- [What you will do]
Write the data out again, word for word.
---------- Task data
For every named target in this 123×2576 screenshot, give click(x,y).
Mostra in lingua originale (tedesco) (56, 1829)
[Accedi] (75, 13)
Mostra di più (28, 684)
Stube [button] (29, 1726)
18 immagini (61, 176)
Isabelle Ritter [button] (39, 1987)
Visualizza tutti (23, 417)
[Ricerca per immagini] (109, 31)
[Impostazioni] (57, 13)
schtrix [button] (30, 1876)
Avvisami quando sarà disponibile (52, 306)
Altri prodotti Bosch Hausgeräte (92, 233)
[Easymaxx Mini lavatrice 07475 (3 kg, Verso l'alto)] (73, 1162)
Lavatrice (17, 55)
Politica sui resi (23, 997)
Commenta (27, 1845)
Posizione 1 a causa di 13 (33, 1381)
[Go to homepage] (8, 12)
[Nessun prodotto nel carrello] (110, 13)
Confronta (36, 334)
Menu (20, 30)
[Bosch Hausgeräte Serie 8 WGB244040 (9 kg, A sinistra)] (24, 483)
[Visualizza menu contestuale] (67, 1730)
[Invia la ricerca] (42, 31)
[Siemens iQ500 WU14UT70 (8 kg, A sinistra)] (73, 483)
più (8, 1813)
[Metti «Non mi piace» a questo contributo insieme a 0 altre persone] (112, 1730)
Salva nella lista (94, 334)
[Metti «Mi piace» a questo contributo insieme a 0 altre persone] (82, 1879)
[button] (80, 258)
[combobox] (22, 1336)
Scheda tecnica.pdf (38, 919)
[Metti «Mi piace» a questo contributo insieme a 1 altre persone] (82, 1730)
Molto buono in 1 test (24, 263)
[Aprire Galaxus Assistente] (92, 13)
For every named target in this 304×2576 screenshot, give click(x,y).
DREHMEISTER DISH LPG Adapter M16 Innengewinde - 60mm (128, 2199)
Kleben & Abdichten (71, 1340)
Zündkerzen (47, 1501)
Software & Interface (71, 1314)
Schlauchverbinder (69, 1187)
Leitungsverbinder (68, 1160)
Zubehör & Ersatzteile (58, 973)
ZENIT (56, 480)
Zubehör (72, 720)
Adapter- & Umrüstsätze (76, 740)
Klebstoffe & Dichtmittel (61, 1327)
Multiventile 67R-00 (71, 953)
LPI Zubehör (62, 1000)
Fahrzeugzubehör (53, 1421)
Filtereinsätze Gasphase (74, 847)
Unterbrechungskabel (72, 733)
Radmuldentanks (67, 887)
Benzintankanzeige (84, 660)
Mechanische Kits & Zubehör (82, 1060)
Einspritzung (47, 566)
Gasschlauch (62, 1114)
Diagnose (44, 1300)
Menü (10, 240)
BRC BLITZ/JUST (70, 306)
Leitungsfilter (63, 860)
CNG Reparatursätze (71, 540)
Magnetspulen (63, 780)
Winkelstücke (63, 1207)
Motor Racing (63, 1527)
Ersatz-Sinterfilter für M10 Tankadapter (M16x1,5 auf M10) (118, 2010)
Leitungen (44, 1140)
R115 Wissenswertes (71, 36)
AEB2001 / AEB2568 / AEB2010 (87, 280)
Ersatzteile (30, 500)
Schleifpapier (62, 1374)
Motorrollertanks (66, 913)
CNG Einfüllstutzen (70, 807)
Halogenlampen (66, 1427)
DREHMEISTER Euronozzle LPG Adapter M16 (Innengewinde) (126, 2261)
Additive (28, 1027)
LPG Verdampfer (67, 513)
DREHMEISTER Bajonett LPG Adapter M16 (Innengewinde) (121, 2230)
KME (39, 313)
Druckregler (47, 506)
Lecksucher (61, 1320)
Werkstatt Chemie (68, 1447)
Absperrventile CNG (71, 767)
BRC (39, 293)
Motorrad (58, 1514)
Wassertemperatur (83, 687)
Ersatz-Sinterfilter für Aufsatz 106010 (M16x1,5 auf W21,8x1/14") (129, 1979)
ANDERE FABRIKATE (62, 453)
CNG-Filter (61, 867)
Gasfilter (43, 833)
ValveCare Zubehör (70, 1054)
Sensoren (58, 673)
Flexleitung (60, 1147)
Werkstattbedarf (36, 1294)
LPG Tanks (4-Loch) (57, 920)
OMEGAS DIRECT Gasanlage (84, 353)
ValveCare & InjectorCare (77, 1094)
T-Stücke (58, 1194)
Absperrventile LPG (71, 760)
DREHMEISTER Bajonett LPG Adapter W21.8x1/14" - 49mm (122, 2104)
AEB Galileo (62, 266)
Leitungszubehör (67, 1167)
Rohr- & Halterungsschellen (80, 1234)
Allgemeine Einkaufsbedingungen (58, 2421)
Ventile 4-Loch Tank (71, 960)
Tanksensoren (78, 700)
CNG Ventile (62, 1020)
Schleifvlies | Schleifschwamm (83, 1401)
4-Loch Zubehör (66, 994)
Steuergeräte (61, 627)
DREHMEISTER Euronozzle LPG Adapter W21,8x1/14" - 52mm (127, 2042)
--------------------
- [Written answer]
For every named target in this 123×2576 screenshot, give click(x,y).
Mostra in lingua originale (tedesco) (56, 1829)
[Accedi] (75, 13)
Mostra di più (28, 684)
Stube [button] (29, 1726)
18 immagini (61, 176)
Isabelle Ritter [button] (39, 1987)
Visualizza tutti (23, 417)
[Ricerca per immagini] (109, 31)
[Impostazioni] (57, 13)
schtrix [button] (30, 1876)
Avvisami quando sarà disponibile (52, 306)
Altri prodotti Bosch Hausgeräte (92, 233)
[Easymaxx Mini lavatrice 07475 (3 kg, Verso l'alto)] (73, 1162)
Lavatrice (17, 55)
Politica sui resi (23, 997)
Commenta (27, 1845)
Posizione 1 a causa di 13 (33, 1381)
[Go to homepage] (8, 12)
[Nessun prodotto nel carrello] (110, 13)
Confronta (36, 334)
Menu (20, 30)
[Bosch Hausgeräte Serie 8 WGB244040 (9 kg, A sinistra)] (24, 483)
[Visualizza menu contestuale] (67, 1730)
[Invia la ricerca] (42, 31)
[Siemens iQ500 WU14UT70 (8 kg, A sinistra)] (73, 483)
più (8, 1813)
[Metti «Non mi piace» a questo contributo insieme a 0 altre persone] (112, 1730)
Salva nella lista (94, 334)
[Metti «Mi piace» a questo contributo insieme a 0 altre persone] (82, 1879)
[button] (80, 258)
[combobox] (22, 1336)
Scheda tecnica.pdf (38, 919)
[Metti «Mi piace» a questo contributo insieme a 1 altre persone] (82, 1730)
Molto buono in 1 test (24, 263)
[Aprire Galaxus Assistente] (92, 13)
For every named target in this 304×2576 screenshot, give click(x,y).
DREHMEISTER DISH LPG Adapter M16 Innengewinde - 60mm (128, 2199)
Kleben & Abdichten (71, 1340)
Zündkerzen (47, 1501)
Software & Interface (71, 1314)
Schlauchverbinder (69, 1187)
Leitungsverbinder (68, 1160)
Zubehör & Ersatzteile (58, 973)
ZENIT (56, 480)
Zubehör (72, 720)
Adapter- & Umrüstsätze (76, 740)
Klebstoffe & Dichtmittel (61, 1327)
Multiventile 67R-00 (71, 953)
LPI Zubehör (62, 1000)
Fahrzeugzubehör (53, 1421)
Filtereinsätze Gasphase (74, 847)
Unterbrechungskabel (72, 733)
Radmuldentanks (67, 887)
Benzintankanzeige (84, 660)
Mechanische Kits & Zubehör (82, 1060)
Einspritzung (47, 566)
Gasschlauch (62, 1114)
Diagnose (44, 1300)
Menü (10, 240)
BRC BLITZ/JUST (70, 306)
Leitungsfilter (63, 860)
CNG Reparatursätze (71, 540)
Magnetspulen (63, 780)
Winkelstücke (63, 1207)
Motor Racing (63, 1527)
Ersatz-Sinterfilter für M10 Tankadapter (M16x1,5 auf M10) (118, 2010)
Leitungen (44, 1140)
R115 Wissenswertes (71, 36)
AEB2001 / AEB2568 / AEB2010 (87, 280)
Ersatzteile (30, 500)
Schleifpapier (62, 1374)
Motorrollertanks (66, 913)
CNG Einfüllstutzen (70, 807)
Halogenlampen (66, 1427)
DREHMEISTER Euronozzle LPG Adapter M16 (Innengewinde) (126, 2261)
Additive (28, 1027)
LPG Verdampfer (67, 513)
DREHMEISTER Bajonett LPG Adapter M16 (Innengewinde) (121, 2230)
KME (39, 313)
Druckregler (47, 506)
Lecksucher (61, 1320)
Werkstatt Chemie (68, 1447)
Absperrventile CNG (71, 767)
BRC (39, 293)
Motorrad (58, 1514)
Wassertemperatur (83, 687)
Ersatz-Sinterfilter für Aufsatz 106010 (M16x1,5 auf W21,8x1/14") (129, 1979)
ANDERE FABRIKATE (62, 453)
CNG-Filter (61, 867)
Gasfilter (43, 833)
ValveCare Zubehör (70, 1054)
Sensoren (58, 673)
Flexleitung (60, 1147)
Werkstattbedarf (36, 1294)
LPG Tanks (4-Loch) (57, 920)
OMEGAS DIRECT Gasanlage (84, 353)
ValveCare & InjectorCare (77, 1094)
T-Stücke (58, 1194)
Absperrventile LPG (71, 760)
DREHMEISTER Bajonett LPG Adapter W21.8x1/14" - 49mm (122, 2104)
AEB Galileo (62, 266)
Leitungszubehör (67, 1167)
Rohr- & Halterungsschellen (80, 1234)
Allgemeine Einkaufsbedingungen (58, 2421)
Ventile 4-Loch Tank (71, 960)
Tanksensoren (78, 700)
CNG Ventile (62, 1020)
Schleifvlies | Schleifschwamm (83, 1401)
4-Loch Zubehör (66, 994)
Steuergeräte (61, 627)
DREHMEISTER Euronozzle LPG Adapter W21,8x1/14" - 52mm (127, 2042)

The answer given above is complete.